SOURCE RECORDS:
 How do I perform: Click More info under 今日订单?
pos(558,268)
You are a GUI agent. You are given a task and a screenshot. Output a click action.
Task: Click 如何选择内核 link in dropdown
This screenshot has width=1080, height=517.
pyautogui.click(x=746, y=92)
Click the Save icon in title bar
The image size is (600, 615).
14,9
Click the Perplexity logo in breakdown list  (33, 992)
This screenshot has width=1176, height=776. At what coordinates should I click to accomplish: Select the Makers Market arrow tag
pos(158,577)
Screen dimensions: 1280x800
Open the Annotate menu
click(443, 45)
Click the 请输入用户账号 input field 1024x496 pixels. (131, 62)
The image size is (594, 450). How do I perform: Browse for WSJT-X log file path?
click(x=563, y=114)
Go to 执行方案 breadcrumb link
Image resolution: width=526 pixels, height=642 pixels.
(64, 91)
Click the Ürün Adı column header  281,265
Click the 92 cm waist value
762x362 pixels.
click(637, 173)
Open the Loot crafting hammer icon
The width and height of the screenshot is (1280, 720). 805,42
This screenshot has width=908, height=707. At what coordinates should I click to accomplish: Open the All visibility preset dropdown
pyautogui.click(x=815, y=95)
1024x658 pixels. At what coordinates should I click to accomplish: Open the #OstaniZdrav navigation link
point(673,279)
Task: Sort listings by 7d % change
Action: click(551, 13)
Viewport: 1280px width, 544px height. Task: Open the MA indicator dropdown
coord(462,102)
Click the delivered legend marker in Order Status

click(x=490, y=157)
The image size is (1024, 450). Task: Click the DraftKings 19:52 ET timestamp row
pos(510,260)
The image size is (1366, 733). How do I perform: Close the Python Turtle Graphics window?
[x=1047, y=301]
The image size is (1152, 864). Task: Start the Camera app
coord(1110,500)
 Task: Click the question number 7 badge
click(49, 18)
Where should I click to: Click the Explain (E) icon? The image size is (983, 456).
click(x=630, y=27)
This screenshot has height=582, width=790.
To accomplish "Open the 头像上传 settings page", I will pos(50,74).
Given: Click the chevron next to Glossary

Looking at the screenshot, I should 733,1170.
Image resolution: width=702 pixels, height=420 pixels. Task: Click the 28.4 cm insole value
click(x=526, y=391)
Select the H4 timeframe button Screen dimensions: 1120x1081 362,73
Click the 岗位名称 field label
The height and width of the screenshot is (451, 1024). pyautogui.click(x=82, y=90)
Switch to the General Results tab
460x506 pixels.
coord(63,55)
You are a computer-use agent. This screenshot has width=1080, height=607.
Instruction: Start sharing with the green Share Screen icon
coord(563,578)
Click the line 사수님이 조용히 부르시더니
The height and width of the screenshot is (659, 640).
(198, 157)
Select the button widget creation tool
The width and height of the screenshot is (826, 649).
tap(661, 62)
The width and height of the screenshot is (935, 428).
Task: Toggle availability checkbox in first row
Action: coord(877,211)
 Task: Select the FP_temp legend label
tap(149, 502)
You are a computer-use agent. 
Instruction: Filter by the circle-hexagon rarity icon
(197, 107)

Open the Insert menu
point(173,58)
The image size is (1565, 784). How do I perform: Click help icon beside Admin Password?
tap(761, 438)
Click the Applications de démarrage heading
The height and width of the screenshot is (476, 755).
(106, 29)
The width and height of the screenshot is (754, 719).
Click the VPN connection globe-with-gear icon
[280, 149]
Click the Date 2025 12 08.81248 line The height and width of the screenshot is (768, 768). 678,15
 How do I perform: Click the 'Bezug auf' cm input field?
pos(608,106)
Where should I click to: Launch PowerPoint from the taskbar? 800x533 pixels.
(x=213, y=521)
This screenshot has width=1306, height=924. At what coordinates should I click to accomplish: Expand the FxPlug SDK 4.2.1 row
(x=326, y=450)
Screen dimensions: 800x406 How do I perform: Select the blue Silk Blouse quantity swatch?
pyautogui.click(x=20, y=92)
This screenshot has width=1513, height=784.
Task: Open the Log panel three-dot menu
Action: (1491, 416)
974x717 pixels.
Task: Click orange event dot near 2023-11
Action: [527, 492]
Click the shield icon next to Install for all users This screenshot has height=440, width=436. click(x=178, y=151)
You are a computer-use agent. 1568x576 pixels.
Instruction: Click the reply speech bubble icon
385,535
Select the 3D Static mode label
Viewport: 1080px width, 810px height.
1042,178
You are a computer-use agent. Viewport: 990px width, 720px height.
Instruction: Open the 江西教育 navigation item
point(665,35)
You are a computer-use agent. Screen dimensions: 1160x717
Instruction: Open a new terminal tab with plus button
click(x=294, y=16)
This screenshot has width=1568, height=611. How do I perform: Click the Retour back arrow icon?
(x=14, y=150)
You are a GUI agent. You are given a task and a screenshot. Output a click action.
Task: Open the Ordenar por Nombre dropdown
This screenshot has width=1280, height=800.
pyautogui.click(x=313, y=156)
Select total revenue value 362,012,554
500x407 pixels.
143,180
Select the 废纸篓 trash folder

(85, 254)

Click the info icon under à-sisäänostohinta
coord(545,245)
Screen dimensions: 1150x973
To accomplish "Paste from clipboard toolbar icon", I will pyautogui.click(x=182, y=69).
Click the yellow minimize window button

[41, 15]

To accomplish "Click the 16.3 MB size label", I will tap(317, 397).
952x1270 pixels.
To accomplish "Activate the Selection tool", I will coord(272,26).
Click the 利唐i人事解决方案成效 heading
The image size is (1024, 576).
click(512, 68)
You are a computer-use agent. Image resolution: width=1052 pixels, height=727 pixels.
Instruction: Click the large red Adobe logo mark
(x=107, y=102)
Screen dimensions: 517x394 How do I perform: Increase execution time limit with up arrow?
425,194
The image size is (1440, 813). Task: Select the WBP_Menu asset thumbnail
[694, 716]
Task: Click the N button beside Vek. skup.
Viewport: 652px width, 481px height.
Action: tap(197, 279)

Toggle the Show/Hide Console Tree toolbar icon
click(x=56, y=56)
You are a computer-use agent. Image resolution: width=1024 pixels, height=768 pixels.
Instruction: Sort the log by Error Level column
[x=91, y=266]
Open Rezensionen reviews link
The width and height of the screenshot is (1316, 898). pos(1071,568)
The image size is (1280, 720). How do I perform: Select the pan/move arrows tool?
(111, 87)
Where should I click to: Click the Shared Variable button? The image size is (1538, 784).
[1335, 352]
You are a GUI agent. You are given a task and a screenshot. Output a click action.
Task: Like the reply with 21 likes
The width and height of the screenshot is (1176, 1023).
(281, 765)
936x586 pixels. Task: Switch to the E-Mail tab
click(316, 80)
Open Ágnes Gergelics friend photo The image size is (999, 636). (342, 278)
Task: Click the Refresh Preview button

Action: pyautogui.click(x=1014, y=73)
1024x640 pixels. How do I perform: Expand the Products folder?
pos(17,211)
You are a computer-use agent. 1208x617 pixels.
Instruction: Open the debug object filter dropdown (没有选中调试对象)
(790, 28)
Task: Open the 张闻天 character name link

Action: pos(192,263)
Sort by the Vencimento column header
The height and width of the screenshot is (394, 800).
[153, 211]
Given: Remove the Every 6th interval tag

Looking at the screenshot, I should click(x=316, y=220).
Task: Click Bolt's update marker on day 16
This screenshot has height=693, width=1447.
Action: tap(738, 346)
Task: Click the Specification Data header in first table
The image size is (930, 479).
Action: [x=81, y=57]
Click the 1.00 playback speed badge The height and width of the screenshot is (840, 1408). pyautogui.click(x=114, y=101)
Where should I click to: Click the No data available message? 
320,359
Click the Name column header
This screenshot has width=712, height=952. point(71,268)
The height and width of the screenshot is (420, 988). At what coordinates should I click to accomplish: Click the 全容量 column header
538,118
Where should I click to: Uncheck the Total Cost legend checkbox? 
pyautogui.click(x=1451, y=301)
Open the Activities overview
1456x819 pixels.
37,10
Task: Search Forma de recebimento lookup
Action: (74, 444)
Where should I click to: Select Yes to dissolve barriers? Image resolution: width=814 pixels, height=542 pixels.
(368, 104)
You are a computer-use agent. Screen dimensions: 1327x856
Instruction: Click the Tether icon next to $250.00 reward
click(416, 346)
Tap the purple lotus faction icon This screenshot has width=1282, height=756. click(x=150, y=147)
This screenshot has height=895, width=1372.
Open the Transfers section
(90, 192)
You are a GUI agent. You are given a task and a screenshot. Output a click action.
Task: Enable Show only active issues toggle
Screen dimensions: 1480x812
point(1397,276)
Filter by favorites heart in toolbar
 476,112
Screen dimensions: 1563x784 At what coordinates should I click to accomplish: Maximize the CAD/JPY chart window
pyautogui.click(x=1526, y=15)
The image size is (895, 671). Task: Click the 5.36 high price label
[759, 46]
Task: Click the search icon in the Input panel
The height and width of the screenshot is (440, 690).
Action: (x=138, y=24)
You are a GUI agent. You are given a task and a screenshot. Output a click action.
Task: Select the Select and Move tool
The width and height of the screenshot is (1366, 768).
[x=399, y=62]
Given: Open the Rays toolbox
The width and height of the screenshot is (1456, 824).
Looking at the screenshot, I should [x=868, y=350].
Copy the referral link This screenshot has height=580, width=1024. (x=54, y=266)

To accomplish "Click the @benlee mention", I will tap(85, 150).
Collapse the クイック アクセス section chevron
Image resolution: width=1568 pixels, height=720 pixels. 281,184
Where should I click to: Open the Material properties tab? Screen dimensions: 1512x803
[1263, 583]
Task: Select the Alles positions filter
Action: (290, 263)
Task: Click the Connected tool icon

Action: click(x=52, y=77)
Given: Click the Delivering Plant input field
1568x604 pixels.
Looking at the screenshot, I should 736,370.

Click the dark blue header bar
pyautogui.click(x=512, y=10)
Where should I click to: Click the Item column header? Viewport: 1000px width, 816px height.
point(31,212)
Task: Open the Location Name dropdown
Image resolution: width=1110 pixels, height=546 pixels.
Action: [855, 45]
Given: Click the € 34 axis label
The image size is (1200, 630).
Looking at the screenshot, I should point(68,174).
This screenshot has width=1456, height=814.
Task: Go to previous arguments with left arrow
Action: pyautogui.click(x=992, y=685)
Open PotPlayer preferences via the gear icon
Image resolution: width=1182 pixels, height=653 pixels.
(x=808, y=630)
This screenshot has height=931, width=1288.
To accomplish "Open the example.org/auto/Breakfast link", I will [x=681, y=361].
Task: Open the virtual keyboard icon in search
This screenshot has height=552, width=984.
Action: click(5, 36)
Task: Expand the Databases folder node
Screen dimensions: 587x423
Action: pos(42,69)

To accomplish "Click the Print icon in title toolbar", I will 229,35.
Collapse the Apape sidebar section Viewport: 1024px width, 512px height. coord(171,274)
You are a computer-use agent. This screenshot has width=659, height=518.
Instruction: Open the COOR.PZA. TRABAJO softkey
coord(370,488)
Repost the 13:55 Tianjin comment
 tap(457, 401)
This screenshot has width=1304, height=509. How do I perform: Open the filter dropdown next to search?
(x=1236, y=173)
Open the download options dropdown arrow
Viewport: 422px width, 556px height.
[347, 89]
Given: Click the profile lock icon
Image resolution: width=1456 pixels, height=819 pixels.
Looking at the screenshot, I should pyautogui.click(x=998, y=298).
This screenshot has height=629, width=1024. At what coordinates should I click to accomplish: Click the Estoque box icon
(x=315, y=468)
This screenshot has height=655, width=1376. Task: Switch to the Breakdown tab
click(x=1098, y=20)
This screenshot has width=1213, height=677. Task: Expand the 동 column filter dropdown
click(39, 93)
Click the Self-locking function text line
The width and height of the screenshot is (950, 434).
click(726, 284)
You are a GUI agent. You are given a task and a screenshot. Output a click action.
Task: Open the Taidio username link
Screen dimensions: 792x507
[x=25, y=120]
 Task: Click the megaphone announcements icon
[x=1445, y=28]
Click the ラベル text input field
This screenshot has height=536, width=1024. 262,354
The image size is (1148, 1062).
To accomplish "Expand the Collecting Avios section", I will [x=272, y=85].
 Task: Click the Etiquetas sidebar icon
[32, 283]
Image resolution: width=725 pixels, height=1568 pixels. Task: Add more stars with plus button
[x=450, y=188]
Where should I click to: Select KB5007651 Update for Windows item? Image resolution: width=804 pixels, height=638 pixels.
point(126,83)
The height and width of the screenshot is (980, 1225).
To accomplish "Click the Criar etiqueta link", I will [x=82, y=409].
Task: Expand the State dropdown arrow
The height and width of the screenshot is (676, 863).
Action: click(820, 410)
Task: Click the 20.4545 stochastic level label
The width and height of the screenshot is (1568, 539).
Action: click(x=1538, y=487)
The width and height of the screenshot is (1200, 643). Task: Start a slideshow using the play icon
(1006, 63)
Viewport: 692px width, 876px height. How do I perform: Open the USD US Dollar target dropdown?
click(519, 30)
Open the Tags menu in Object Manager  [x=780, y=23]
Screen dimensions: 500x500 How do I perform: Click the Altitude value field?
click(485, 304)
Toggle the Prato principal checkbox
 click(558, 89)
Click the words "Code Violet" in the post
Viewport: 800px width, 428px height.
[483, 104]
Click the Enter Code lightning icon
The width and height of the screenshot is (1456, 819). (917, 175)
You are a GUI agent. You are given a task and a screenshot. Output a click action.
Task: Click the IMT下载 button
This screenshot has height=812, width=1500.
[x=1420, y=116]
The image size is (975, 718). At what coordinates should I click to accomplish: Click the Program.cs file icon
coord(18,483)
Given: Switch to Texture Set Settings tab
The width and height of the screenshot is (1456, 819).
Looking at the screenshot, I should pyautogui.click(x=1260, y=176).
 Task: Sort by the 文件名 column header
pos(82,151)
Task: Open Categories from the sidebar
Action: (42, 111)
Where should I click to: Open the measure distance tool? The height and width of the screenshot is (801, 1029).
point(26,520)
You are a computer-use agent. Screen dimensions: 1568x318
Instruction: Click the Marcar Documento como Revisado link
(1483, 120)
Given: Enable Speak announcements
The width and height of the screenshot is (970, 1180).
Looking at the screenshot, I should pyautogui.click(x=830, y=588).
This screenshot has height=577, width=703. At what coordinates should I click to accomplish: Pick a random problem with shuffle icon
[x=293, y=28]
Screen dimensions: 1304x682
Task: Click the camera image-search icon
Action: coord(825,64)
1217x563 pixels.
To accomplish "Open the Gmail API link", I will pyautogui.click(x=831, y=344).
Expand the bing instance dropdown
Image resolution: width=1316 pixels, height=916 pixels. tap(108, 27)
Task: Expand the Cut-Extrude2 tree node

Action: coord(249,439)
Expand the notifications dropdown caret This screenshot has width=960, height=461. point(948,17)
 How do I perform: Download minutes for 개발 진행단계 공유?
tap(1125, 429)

GOAL OF THE EXERCISE:
Could you write out the records from the line with "The image size is (1024, 450)." to the line with "click(x=526, y=391)", copying every line word for word and including both end lines?

WRITTEN SOLUTION:
The image size is (1024, 450). Task: Click the DraftKings 19:52 ET timestamp row
pos(510,260)
The image size is (1366, 733). How do I perform: Close the Python Turtle Graphics window?
[x=1047, y=301]
The image size is (1152, 864). Task: Start the Camera app
coord(1110,500)
 Task: Click the question number 7 badge
click(49, 18)
Where should I click to: Click the Explain (E) icon? The image size is (983, 456).
click(x=630, y=27)
This screenshot has height=582, width=790.
To accomplish "Open the 头像上传 settings page", I will pos(50,74).
Given: Click the chevron next to Glossary

Looking at the screenshot, I should 733,1170.
Image resolution: width=702 pixels, height=420 pixels. Task: Click the 28.4 cm insole value
click(x=526, y=391)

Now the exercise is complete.